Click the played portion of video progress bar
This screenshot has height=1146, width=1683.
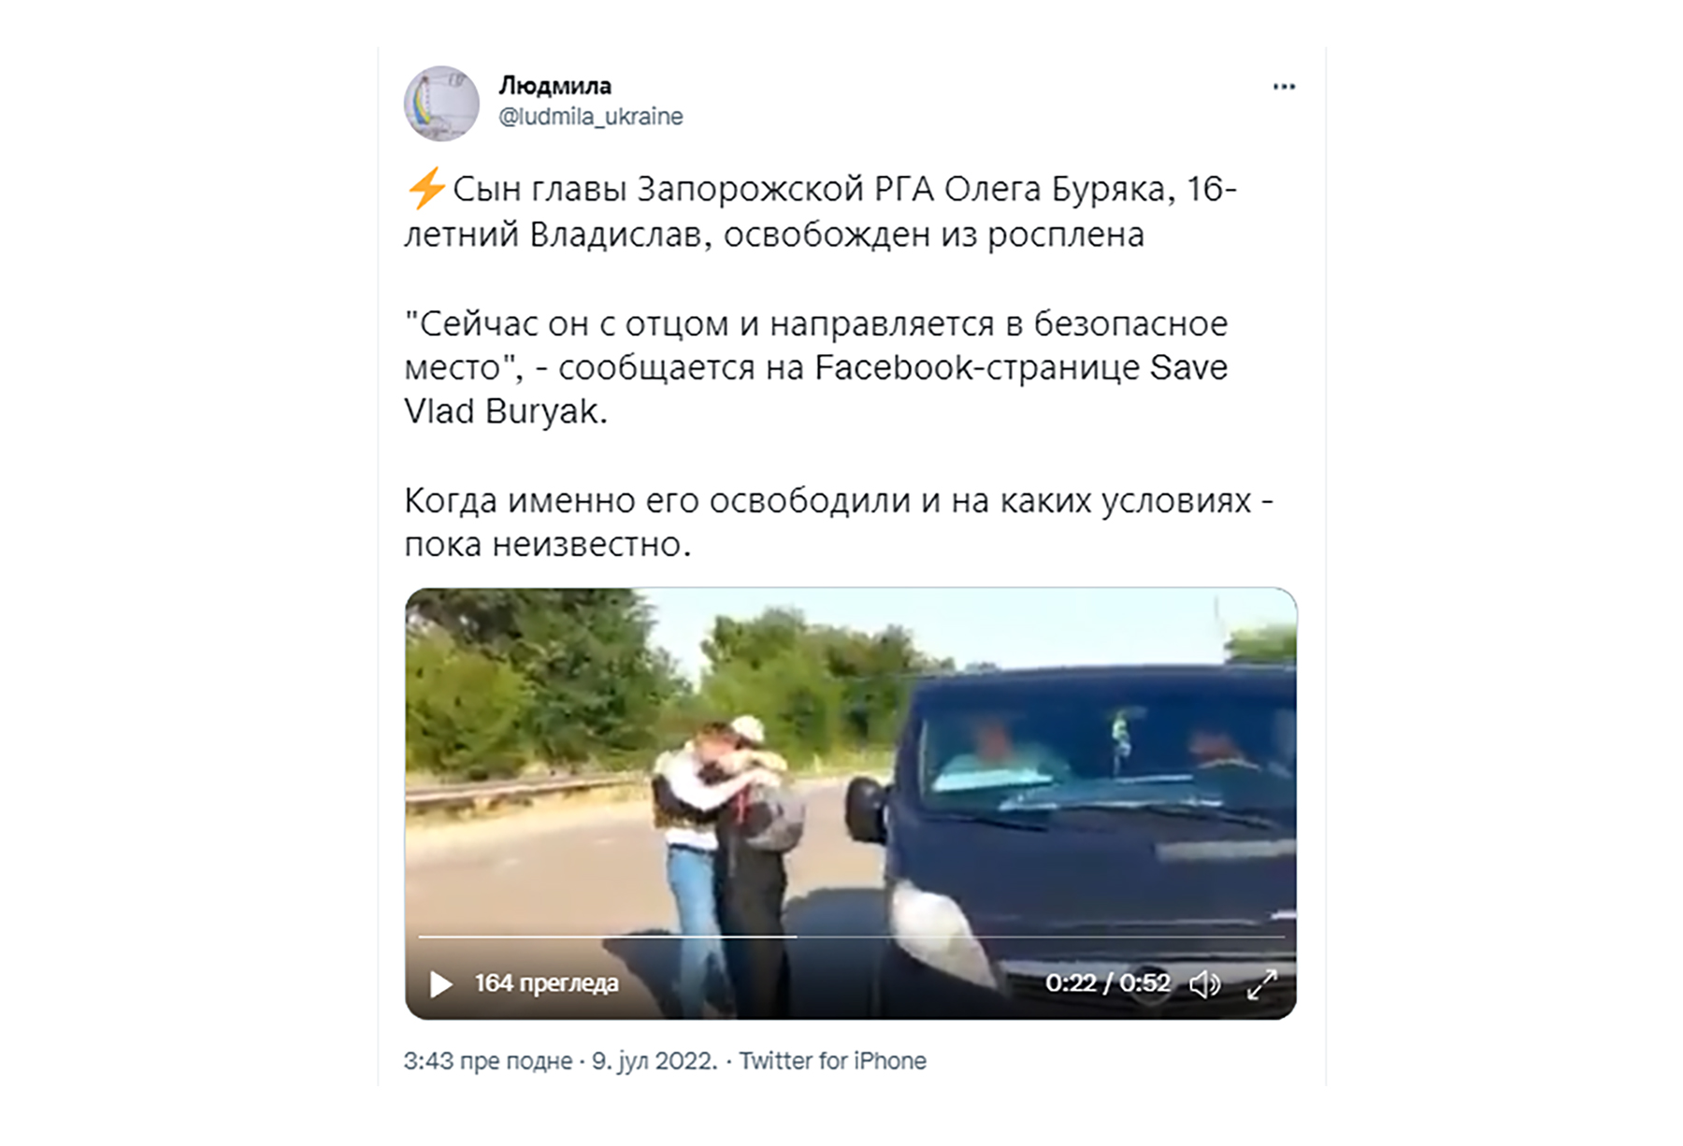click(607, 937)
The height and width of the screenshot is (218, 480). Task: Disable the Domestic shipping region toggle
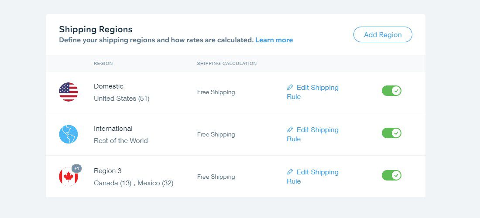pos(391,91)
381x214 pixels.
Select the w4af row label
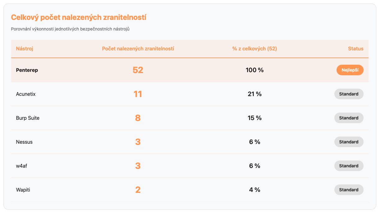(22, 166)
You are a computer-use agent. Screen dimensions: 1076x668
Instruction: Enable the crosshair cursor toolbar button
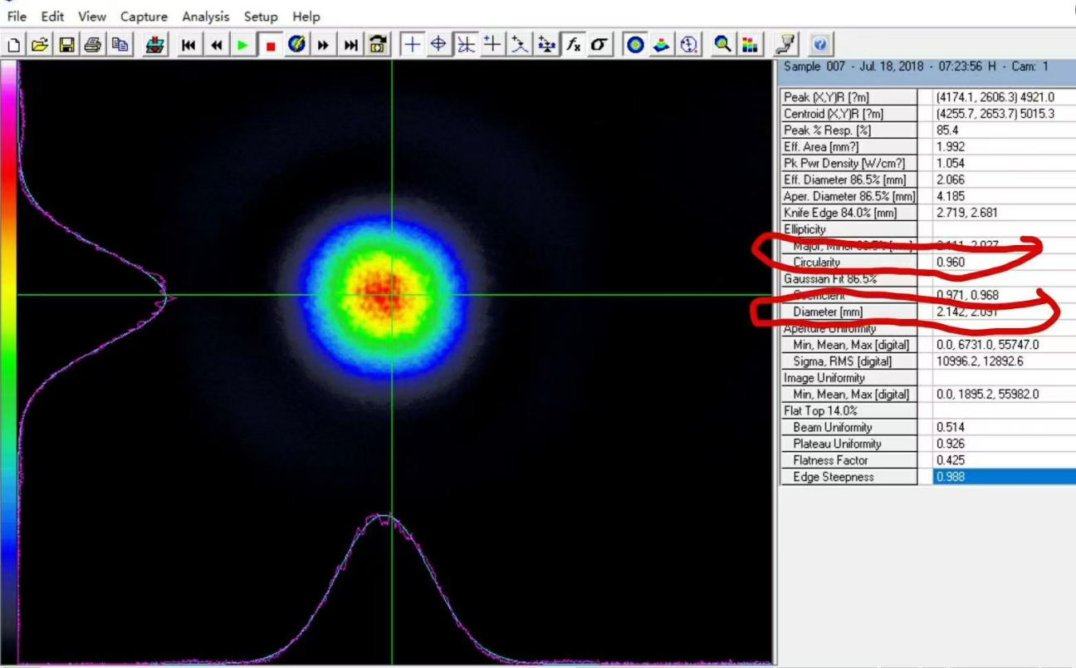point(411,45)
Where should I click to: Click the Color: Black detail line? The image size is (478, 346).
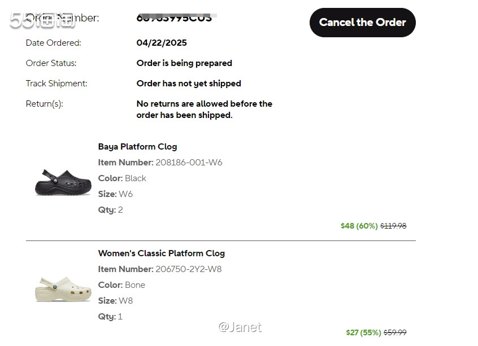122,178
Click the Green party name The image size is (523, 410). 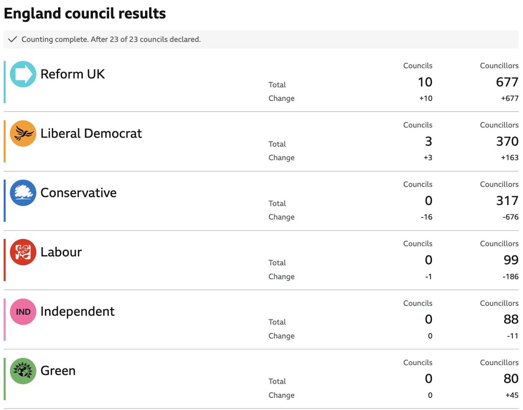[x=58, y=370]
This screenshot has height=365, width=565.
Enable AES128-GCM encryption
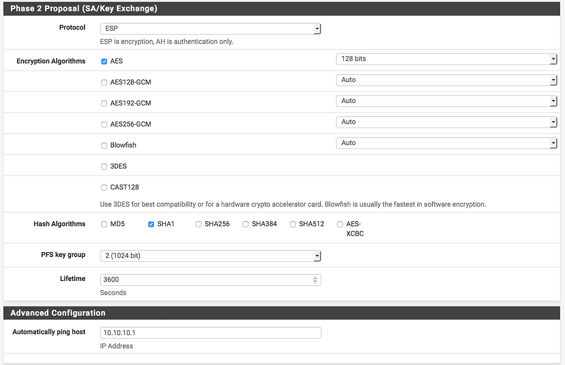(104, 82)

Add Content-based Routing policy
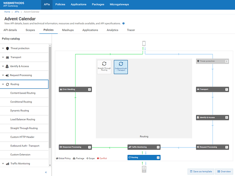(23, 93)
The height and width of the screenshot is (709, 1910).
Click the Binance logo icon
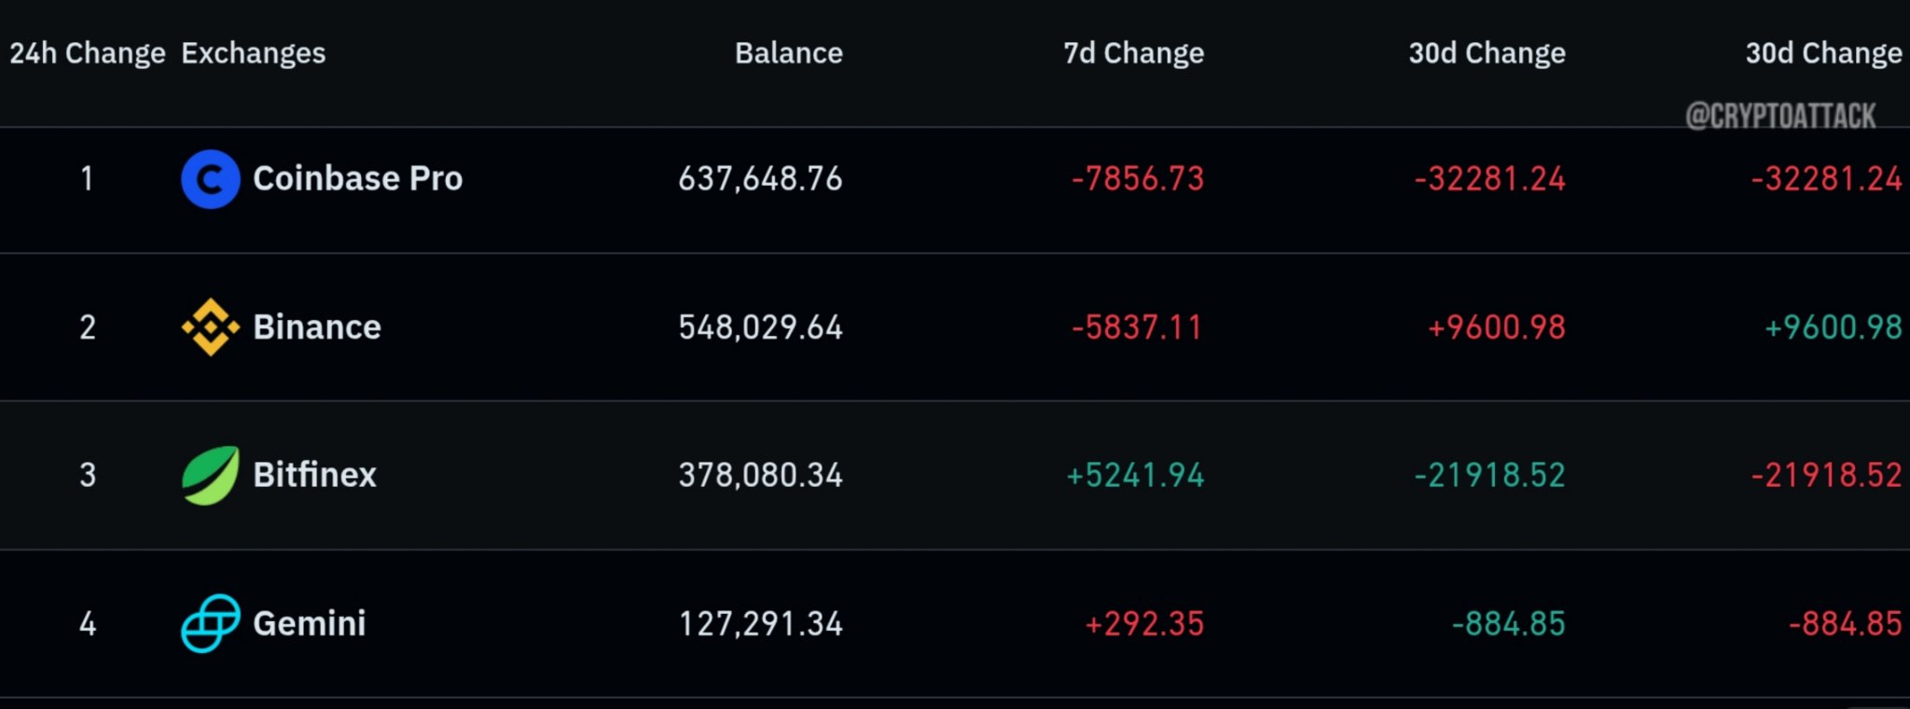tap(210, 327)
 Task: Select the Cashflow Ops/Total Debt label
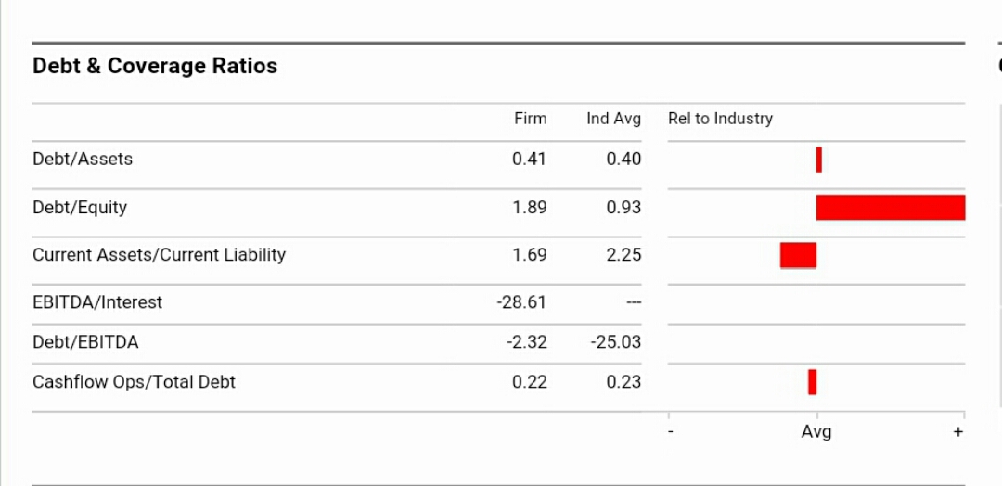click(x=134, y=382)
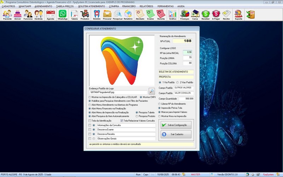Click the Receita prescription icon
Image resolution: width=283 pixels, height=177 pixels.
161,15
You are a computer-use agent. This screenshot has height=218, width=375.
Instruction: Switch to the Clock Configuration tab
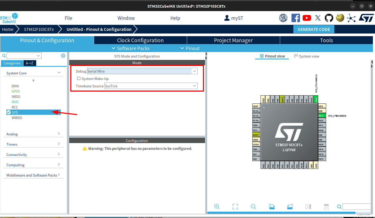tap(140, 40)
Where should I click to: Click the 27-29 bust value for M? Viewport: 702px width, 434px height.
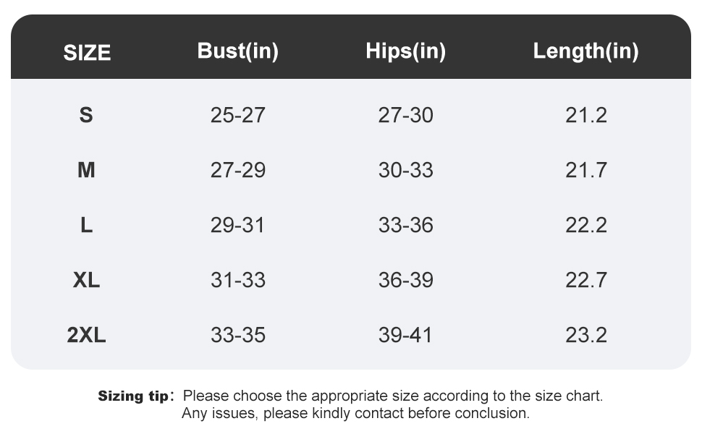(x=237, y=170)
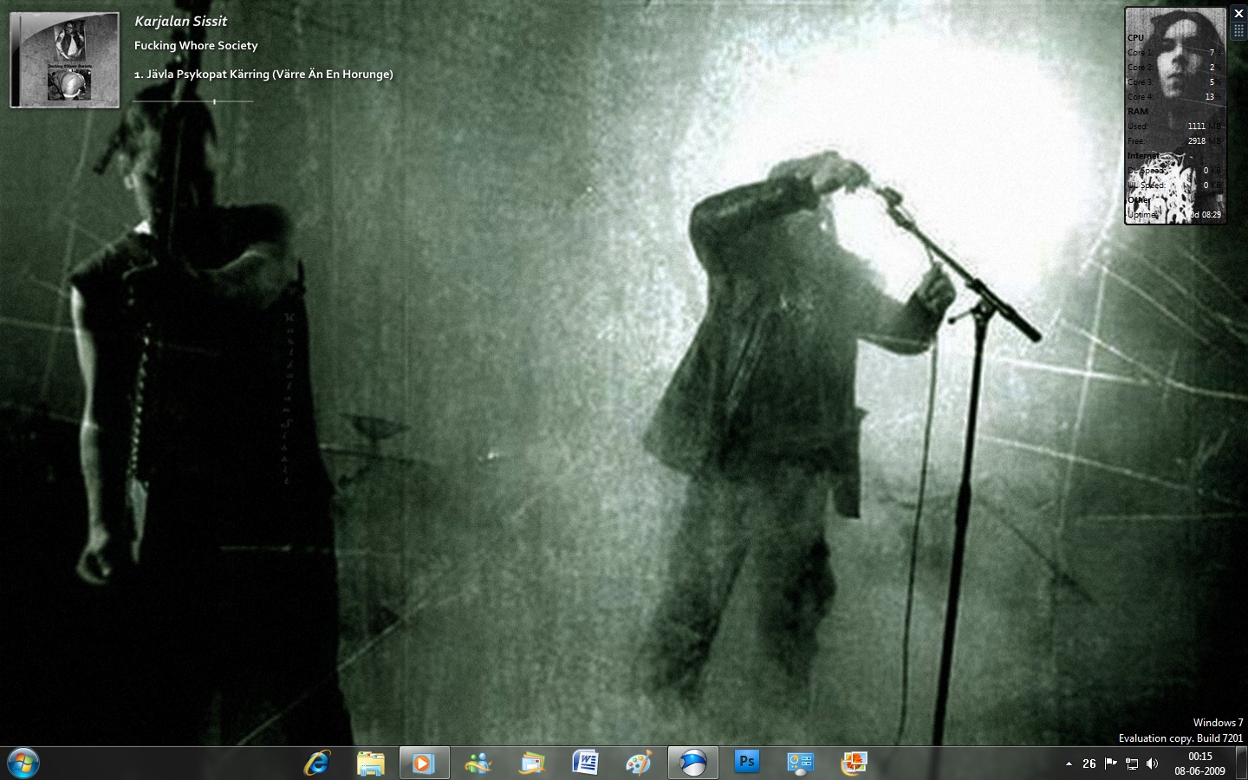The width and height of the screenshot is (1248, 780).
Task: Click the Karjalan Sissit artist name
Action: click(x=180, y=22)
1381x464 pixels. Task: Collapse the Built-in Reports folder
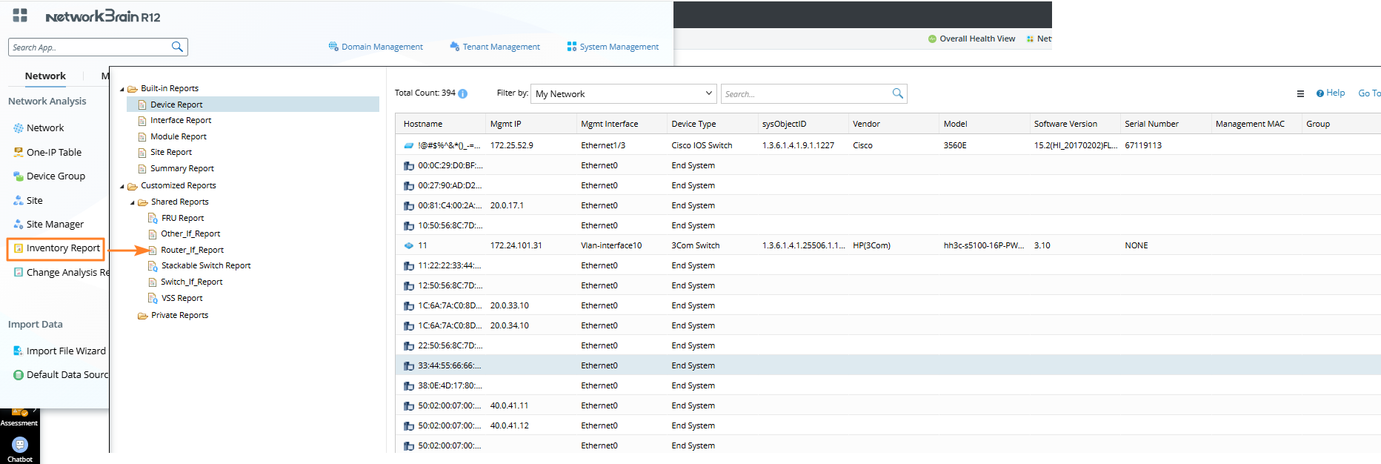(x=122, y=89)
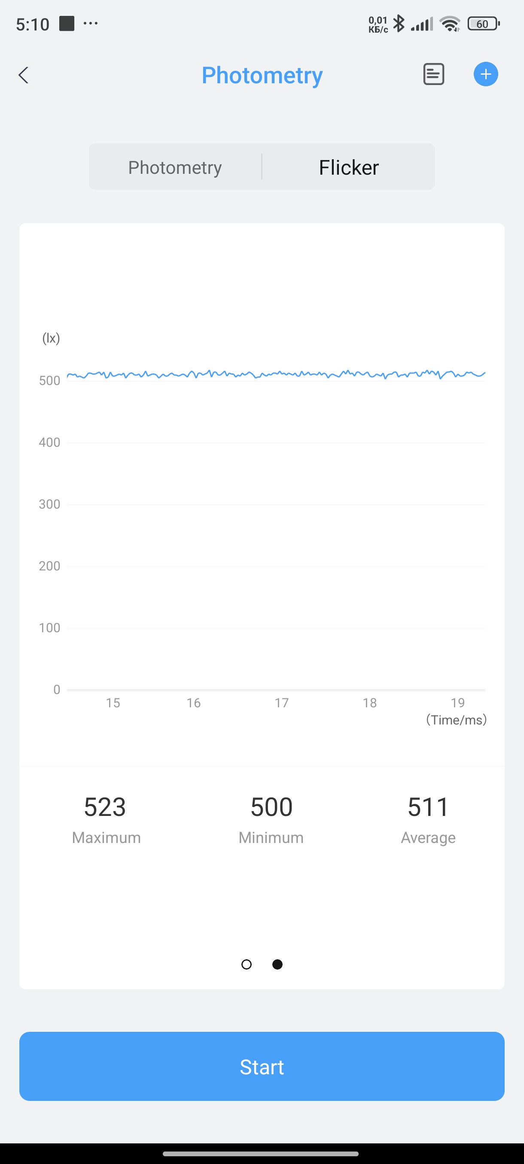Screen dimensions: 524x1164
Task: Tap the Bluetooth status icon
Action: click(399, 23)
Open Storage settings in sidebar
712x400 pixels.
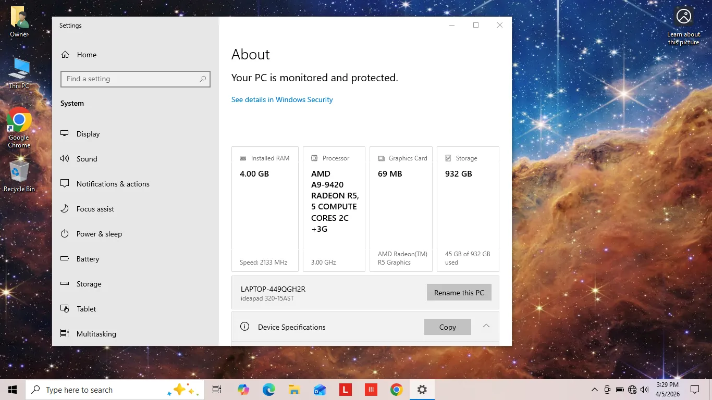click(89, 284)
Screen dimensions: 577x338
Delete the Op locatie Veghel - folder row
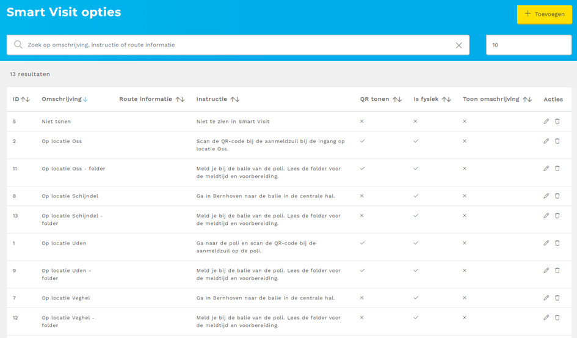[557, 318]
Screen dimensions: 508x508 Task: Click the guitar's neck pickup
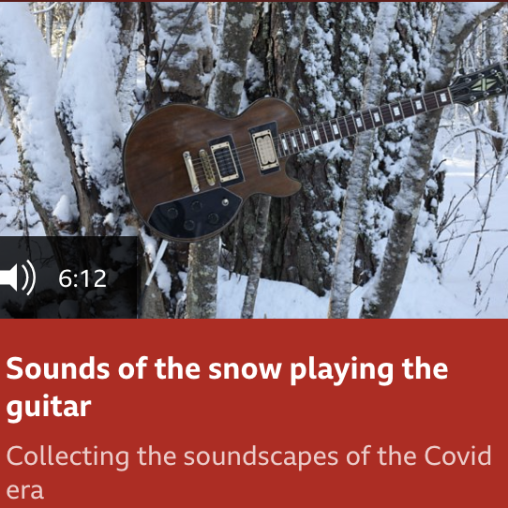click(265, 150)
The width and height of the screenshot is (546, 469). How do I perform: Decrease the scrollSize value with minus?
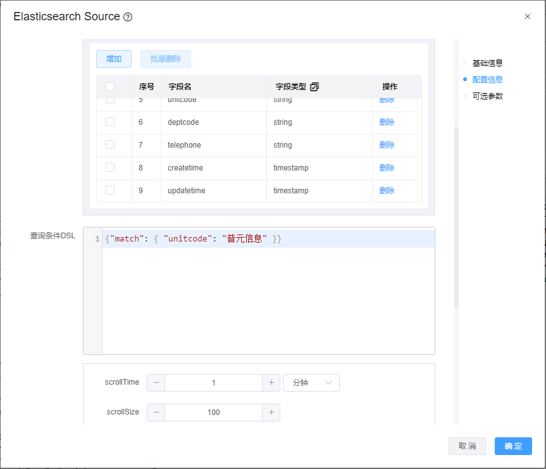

Exercise directions » The answer must consist of every line above that holds the string "computer", copied exactly.

Completed task »
You are a computer-use agent. Screen dimensions: 1076x668
You are a computer-use agent. This screenshot has height=218, width=375.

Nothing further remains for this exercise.